Bickley said it’s still too early to define his role with MycoWorks, although he thinks his decades of experience building brands, along with his belief and passion for the company’s story, could be helpful as it reaches out to more brand customers. Sustainability, he noted, isn’t necessarily a driver in the purchase of luxury goods.

“I think that the performance of the material and the quality itself is still what discerning consumers are looking for, but they can still be conscious consumers and make a positive impact on the environment,” Bickley added. “MycoWorks has developed an animal-free process that allows a wide range of design possibilities, minimizes waste and creates consistent quality. All of these things are going to be a real competitive advantage.”

As much as Fine Mycelium is part of a boom in so-called “plant-based leathers”—though, as Scullin told a reporter, mushrooms are not plants but fungi—MycoWorks doesn’t want to frame its products merely as a sustainable substitute for cowhide. “We really are a new category of material,” Scullin told Sourcing Journal. “We’re this new way for designers and brands to tap into a material technology to create something new with all these efficiencies in the supply chain and is far more sustainable, of course, than what’s out there already.”

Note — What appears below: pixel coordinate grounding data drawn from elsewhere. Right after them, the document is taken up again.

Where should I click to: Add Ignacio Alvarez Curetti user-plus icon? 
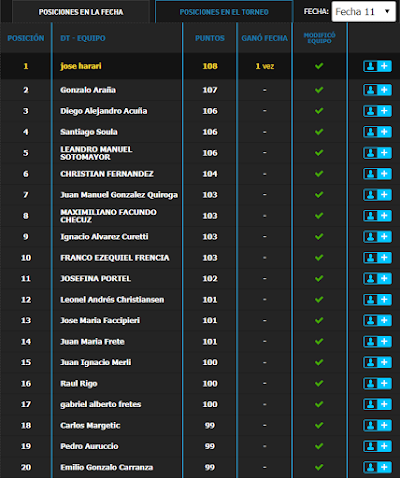[x=377, y=237]
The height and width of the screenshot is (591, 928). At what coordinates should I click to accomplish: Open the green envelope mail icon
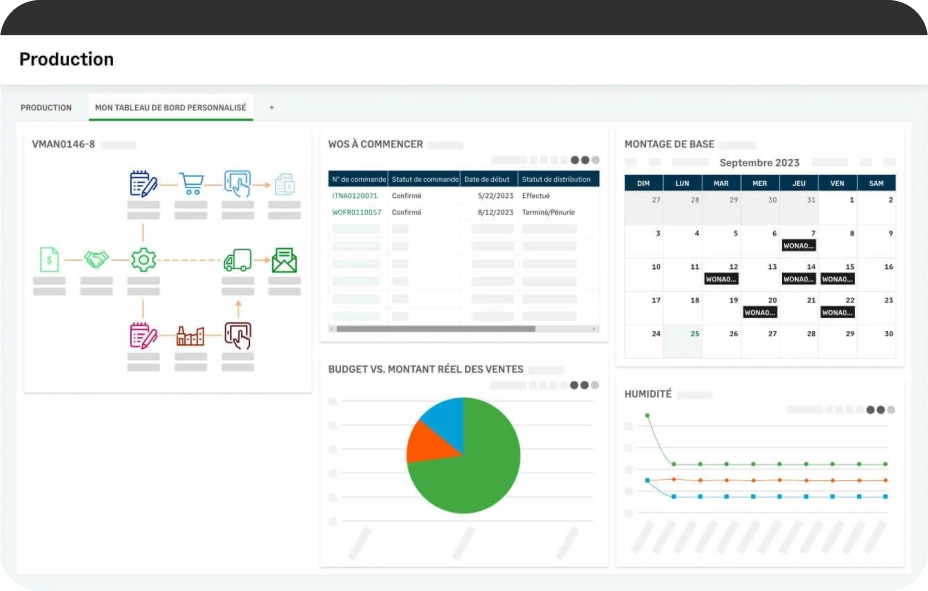284,260
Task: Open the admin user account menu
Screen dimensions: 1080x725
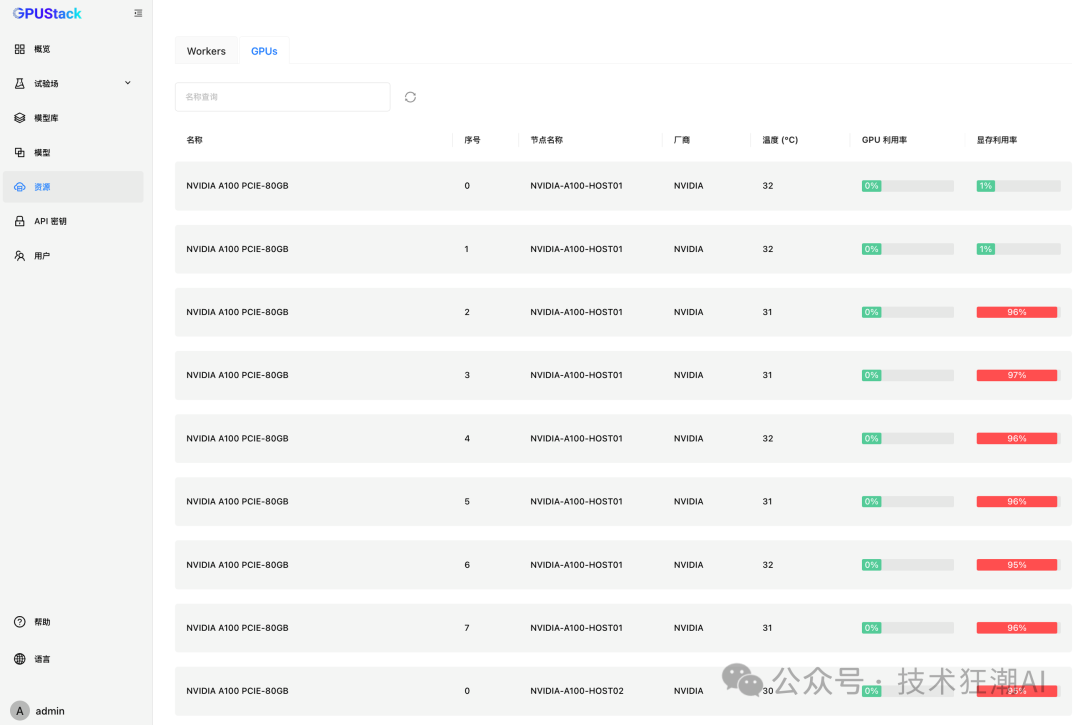Action: click(40, 711)
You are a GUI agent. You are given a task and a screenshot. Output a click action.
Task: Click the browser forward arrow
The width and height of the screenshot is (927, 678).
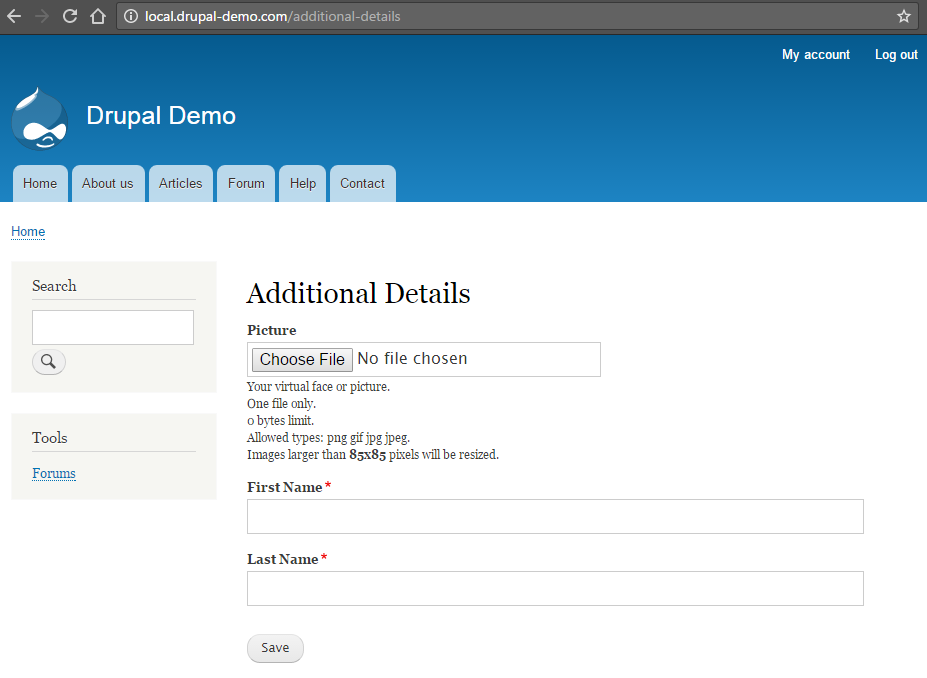[40, 15]
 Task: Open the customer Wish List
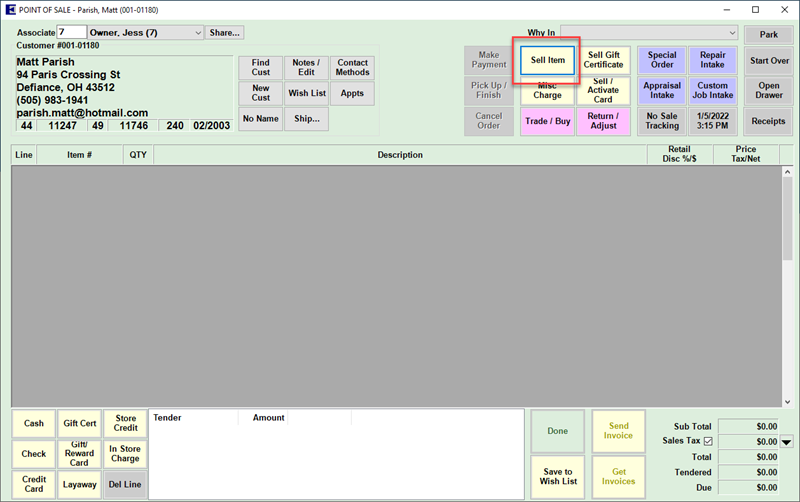pyautogui.click(x=307, y=93)
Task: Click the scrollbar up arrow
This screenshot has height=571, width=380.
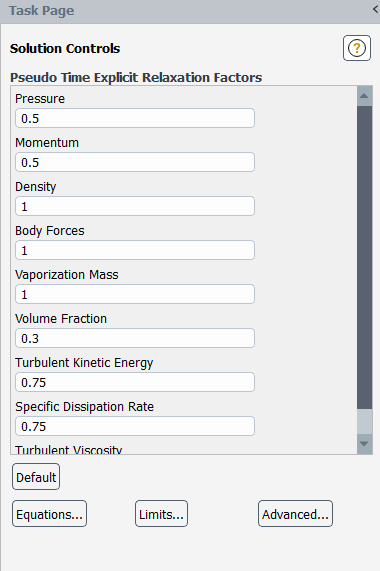Action: [x=364, y=96]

MycoWorks, which has a staff of 120 people, recently opened a plant in Emeryville, Calif. and expects to soon have more news on its next move. The cultivation process takes place in trays, where the root cells of a wood-decaying fungus called ganoderma are engineered to grow into dense, mat-like interlocking structures. The finished sheets can be customized to any thickness, weight or shape, minimizing offcuts and other waste.

Unlike many biomaterials, Fine Mycelium doesn’t require the use of petrochemicals during processing or finishing, which allows it to be completely biodegradable at the end of its life. Fungi also draw down rather than generate carbon dioxide, making Reishi and its ilk a better deal for a warming planet.

“Ian and I really connected on this idea of building the brand around a new category, and the experience that he brings is going to be invaluable to the company,” Scullin said. “I think we just continue to see a really strong market response to what we’re doing and Ian will be helpful in navigating that.”